My PTSD (post-traumatic stress disorder) affects me nearly every day and substantially changed my life. Of my invisible illnesses, I’m least open about this one. I’m not sure why. It may be because I heard many comments from people early on that were not understanding and so I decided to keep it hidden. It may be because the anxiety is so strong. I’ve had PTSD for 14 years. This is the first time I’ve ever written about it. Maybe this will help me or someone in a similar situation.
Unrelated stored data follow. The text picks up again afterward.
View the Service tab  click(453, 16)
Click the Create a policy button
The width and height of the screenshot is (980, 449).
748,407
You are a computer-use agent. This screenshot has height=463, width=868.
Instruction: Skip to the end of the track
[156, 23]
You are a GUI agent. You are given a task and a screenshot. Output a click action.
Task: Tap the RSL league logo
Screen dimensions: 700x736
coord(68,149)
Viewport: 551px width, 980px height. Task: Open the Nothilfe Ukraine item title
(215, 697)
I was in a car accident October 3, 2001. This weekend is the anniversary. I was a passenger in a roll-over accident on a dirt road near a remote mountain pass. I remember so many details from that day and the wreck itself. It’s burned deep in my mind. We spun around and then rolled a few times before coming to a stop right-side up. The roof was caved in and the doors wouldn’t open. I crawled out a window. I remember being in shock sitting by the side of the road. I remember waiting until a car came along with a couple guys out to fix fence. They got us help. I was taken to a hospital for x-rays. I wasn’t injured in any way that was visible externally. I did hit my head and suffer whiplash. The doctor said the vertebrae in my neck had been knocked out of alignment. I was a long way from home with people I worked with, and was sent to a pharmacy and then to a hotel room before another coworker came to pick us up. I think I was in shock the whole day. Maybe concussion? I’ve never been the same either mentally or physically. In the end, I was classified with a 5% permanent physical impairment (whatever that means) and got a tiny settlement from insurance. I didn’t yet know that I had PTSD.
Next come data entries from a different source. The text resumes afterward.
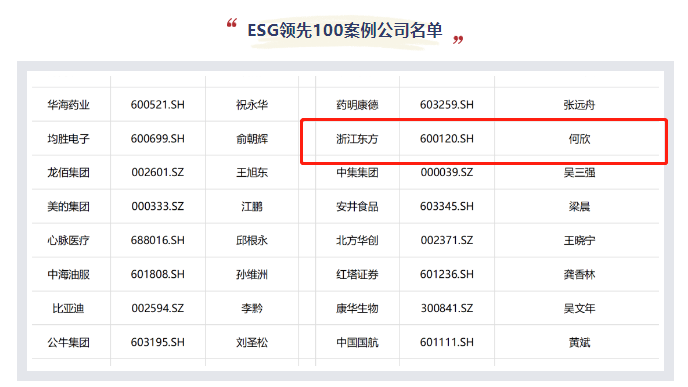Click the 龙佰集团 entry
This screenshot has width=688, height=387.
(68, 172)
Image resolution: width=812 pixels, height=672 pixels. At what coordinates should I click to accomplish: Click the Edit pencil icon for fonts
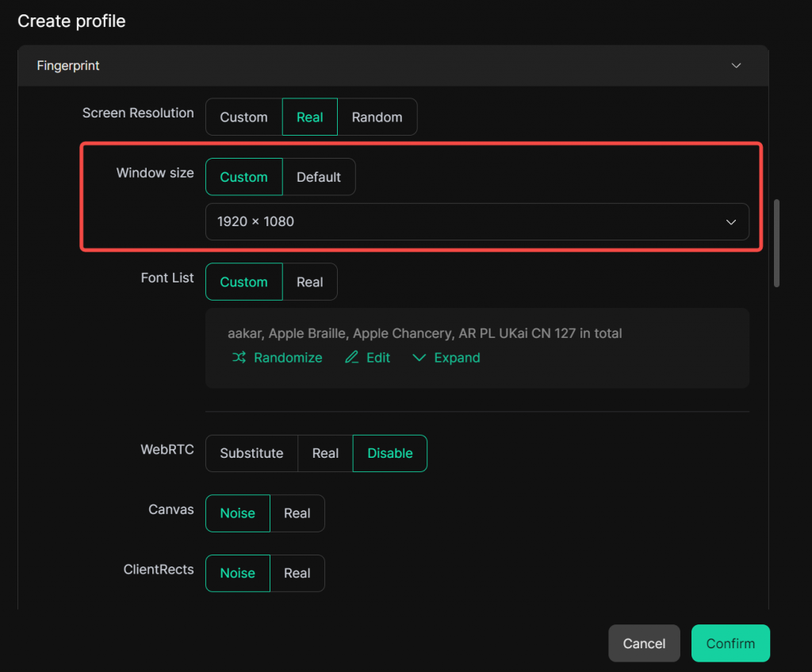[352, 358]
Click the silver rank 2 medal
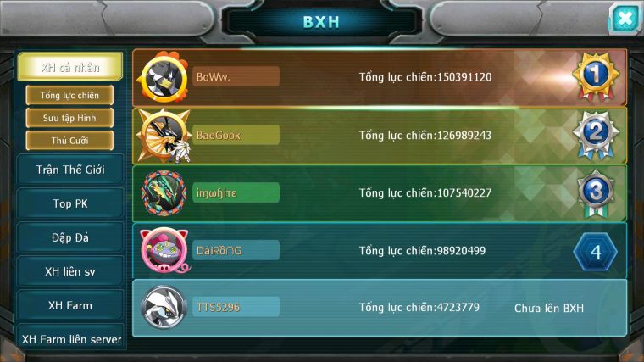This screenshot has height=362, width=644. (596, 135)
I thank God for surviving the accident and for being intact with all my arms and legs attached and able to move. At that time, I didn’t always wear my seatbelt. That morning, I started out without a seatbelt and had a strange experience. I remember hearing something like a voice telling me to put it on saying, “You never know when you could blow a tire.” I put my seatbelt on. I believe it saved my life or at least prevented a broken neck.
The accident happened shortly after 9-11 and the world was still reeling. I remember returning to where I was staying taking the drugs they prescribed, feeling so alone (I’d just moved there and had no friends yet), and watching the news. This was the time of the 2001 anthrax attacks. It was terrifying. There was a huge change in my life and my conception of the world before September 2001 and after October 2001. The events are intertwined in my mind.
I was in a lot of pain, but I thought it was just whiplash that would go away. It never did. I tried physical therapy and other things, but the pain never went away. Eventually I was diagnosed with fibromyalgia. I’ve always thought perhaps the wreck was the trigger and maybe I wouldn’t have fallen ill if the wreck didn’t happen. But it did.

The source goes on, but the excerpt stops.